Thank you very much, convener. I will be brief. I wish the committee a happy new year. I am sure that this will not be the last occasion on which I appear before it in 2020.
The principal aim of the European Union (Withdrawal Agreement) Bill is to implement the withdrawal agreement that was concluded by the UK and the EU on 17 October 2019. I say quite clearly, at the outset, that given that the people of Scotland have rejected the proposal to leave the EU at every electoral opportunity that has been presented to them, the Scottish Government could not and will not recommend that the Scottish Parliament give its consent to the bill, which would implement that agreement in domestic law.
There are other strong reasons for not giving approval, which lie in the detail of the bill. This is the third iteration of the bill. Members will recall that it was first brought together at the time of the Theresa May agreement. It was reissued in a slightly different form in October and has been reissued again. The common themes, as the bill has progressed, have been a growing reluctance to accept scrutiny—indeed, there is a dislike of scrutiny—and a desire to centralise power in the hands of the Executive, and particularly in the hands of the Prime Minister, and to create a harder Brexit. Let me give members just one example. Extraordinarily, clause 26 of the bill would give ministers the right to tell courts how to interpret and what precedent to interpret.
The bill is a thoroughly bad bill that presages a thoroughly bad Brexit.
I notice that Mr Tomkins’s amendment to my motion for debate in Parliament this afternoon indicates that accepting and implementing the results of referenda is the key issue. I speak as a member of a Government that has accepted and implemented the results of two referenda. Obviously, because Scotland is not independent at the moment, that was done with the first referendum: the result of the 2014 referendum was the decision by the people of Scotland not to be independent, and the Scottish Government implemented that.
The material change in circumstances came in 2016, when the UK as a whole voted to leave the EU. That decision was imposed on the people of Scotland against their wish: they did not vote for leaving the EU. Even so, from the end of 2016 onwards, the Scottish Government proceeded to offer a range of compromises that would have avoided the situation that we find ourselves in today. Unfortunately, the UK Government did not accept any of those compromises on any occasion, and has pursued a harder and worse Brexit during that time.

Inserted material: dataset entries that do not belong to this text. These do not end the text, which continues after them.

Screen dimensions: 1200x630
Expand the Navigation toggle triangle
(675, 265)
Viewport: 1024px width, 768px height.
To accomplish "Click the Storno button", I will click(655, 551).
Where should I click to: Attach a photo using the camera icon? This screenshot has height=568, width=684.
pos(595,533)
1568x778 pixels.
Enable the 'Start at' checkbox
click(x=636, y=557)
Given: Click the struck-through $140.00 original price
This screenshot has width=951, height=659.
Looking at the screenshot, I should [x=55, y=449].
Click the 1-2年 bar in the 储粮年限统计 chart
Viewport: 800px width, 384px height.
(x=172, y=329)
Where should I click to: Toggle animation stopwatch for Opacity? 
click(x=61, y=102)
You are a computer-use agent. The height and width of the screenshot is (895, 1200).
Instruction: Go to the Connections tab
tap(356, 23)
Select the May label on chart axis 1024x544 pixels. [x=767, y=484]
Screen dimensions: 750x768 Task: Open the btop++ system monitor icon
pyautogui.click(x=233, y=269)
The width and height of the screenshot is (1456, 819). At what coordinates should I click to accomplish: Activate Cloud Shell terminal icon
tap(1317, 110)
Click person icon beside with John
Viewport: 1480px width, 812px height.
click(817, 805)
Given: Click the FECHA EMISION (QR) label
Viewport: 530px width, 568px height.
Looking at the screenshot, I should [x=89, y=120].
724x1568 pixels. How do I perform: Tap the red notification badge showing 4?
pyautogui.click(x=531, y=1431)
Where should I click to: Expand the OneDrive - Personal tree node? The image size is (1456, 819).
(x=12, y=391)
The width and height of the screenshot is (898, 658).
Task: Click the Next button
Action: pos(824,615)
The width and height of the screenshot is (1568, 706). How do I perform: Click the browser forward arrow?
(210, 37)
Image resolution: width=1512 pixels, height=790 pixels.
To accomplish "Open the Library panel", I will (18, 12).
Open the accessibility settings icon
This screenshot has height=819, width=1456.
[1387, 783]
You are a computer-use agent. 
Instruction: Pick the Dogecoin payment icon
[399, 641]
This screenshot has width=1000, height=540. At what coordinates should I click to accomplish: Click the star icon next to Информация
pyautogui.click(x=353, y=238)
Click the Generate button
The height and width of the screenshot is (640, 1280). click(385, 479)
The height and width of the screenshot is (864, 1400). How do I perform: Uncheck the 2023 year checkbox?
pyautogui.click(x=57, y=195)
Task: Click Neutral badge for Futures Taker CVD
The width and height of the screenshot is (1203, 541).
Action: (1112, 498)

There are a number of other provisions in the bill that we will, no doubt, talk about; I will be happy to talk about them. However, the Scottish people should not accept the bill, and the Scottish Parliament should therefore not accept it.
I look forward to the committee’s questions and to the debate this afternoon, in which I will continue with the burden of my argument. I hope that Parliament will accept that argument at decision time today.